Before Mark Scott coined the acronym HaaS, the market was all abuzz about SaaS. No one really gave hardware-as-a-service a second thought.
Scott, the former CEO of managed services provider N-Able Technologies of Ottawa, changed the way hardware along with software is delivered and consumed.
His start up, The Utility Company Ltd., redefined outdated business models for the SMB sector.
Scott believes the industry will transition to utility computing the way the SaaS has emerged in recent years.
Microsoft, Google and hardware vendors pushing virtualization are furthering the per use, per month utility model for the industry, he believes.
“The whole idea for the Utility Co. has a lot to do with what I have seen in the market today and in enabling businesses. There is a titanic shift towards the utility model with Microsoft Live and the Google desktop. We are in the early stages of adoption,” Scott said.

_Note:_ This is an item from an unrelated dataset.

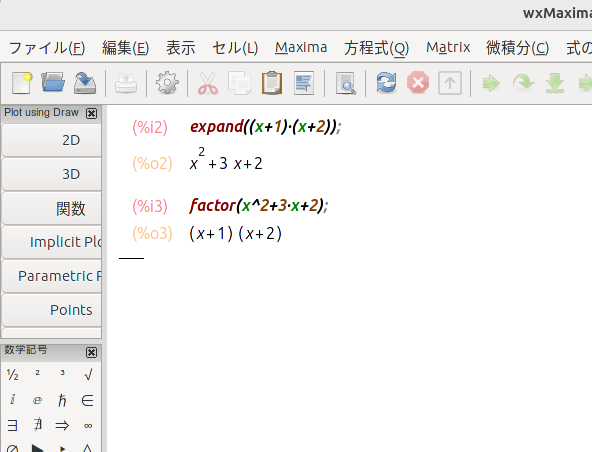Image resolution: width=592 pixels, height=452 pixels.
Task: Click the Print toolbar icon
Action: tap(126, 83)
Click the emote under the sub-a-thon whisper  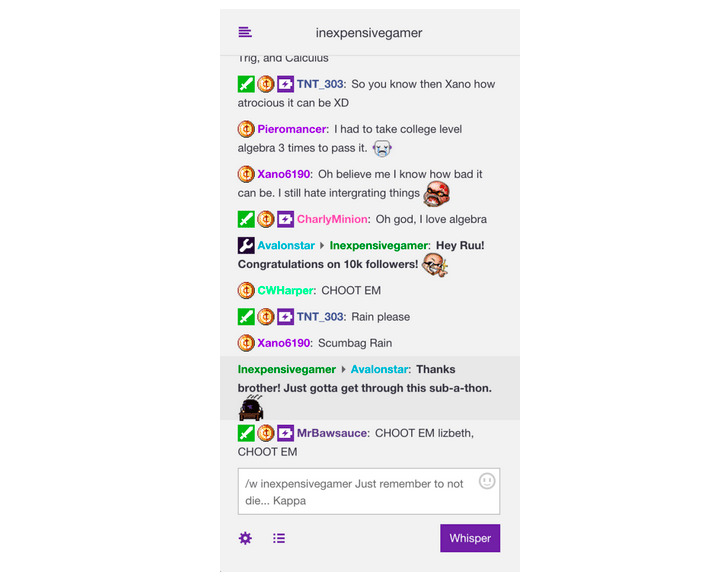251,408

The Utility Co. has three points of value, he said. The first is technology-as-a-service in a per user, per month model. The second is a “beyond managed services” franchise system. And lastly there is a connected office product offering.
These three offerings try to address two major problems SMBs have today, Scott said.

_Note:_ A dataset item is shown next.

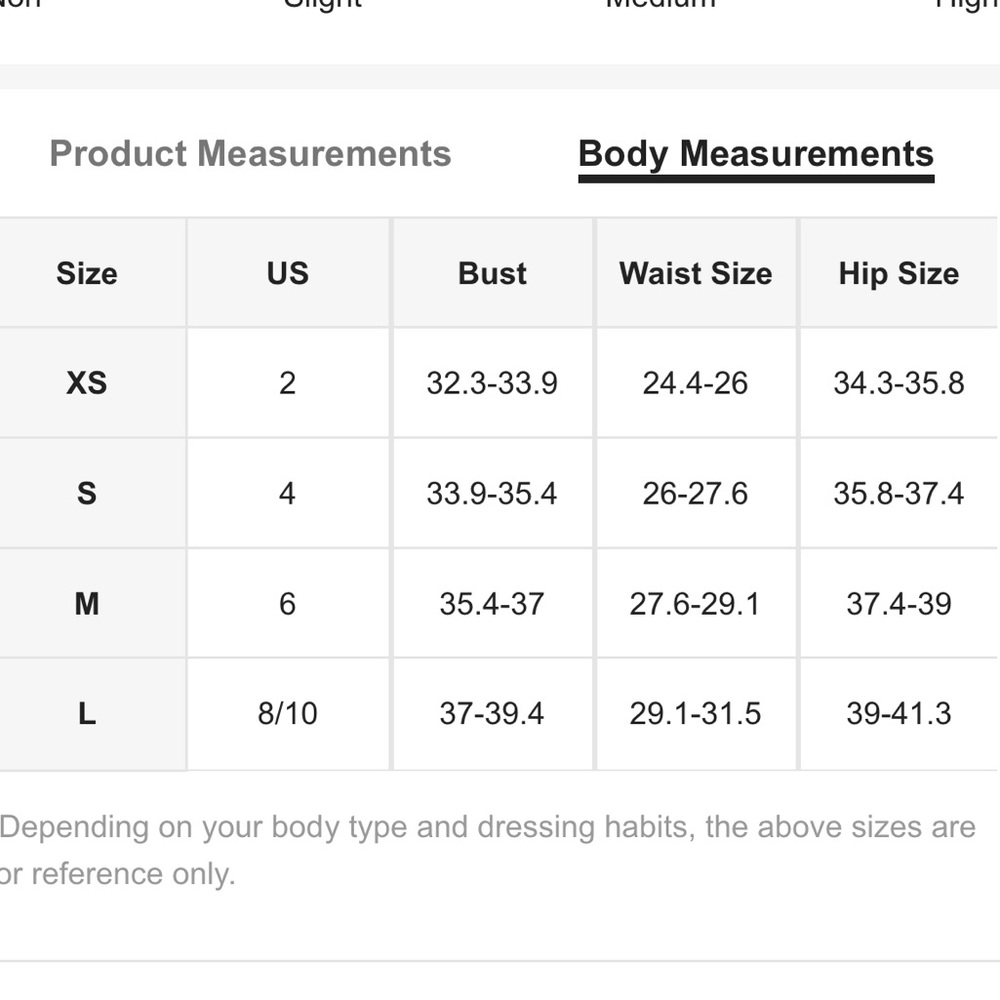
Task: Click the Slight stretch label at top
Action: click(323, 3)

One is over-spending. Citing research studies from Gartner and Forrester along with information from author Nicolas Carr, Scott believes the average business spends $360 per user per month on technology for an industry total of $400 billion annually.
The second problem is of that money spent on IT, only 15 per cent of it is actually being utilized by the businesses.
The technology-as-a-service model attempts to address the under-utilization issue.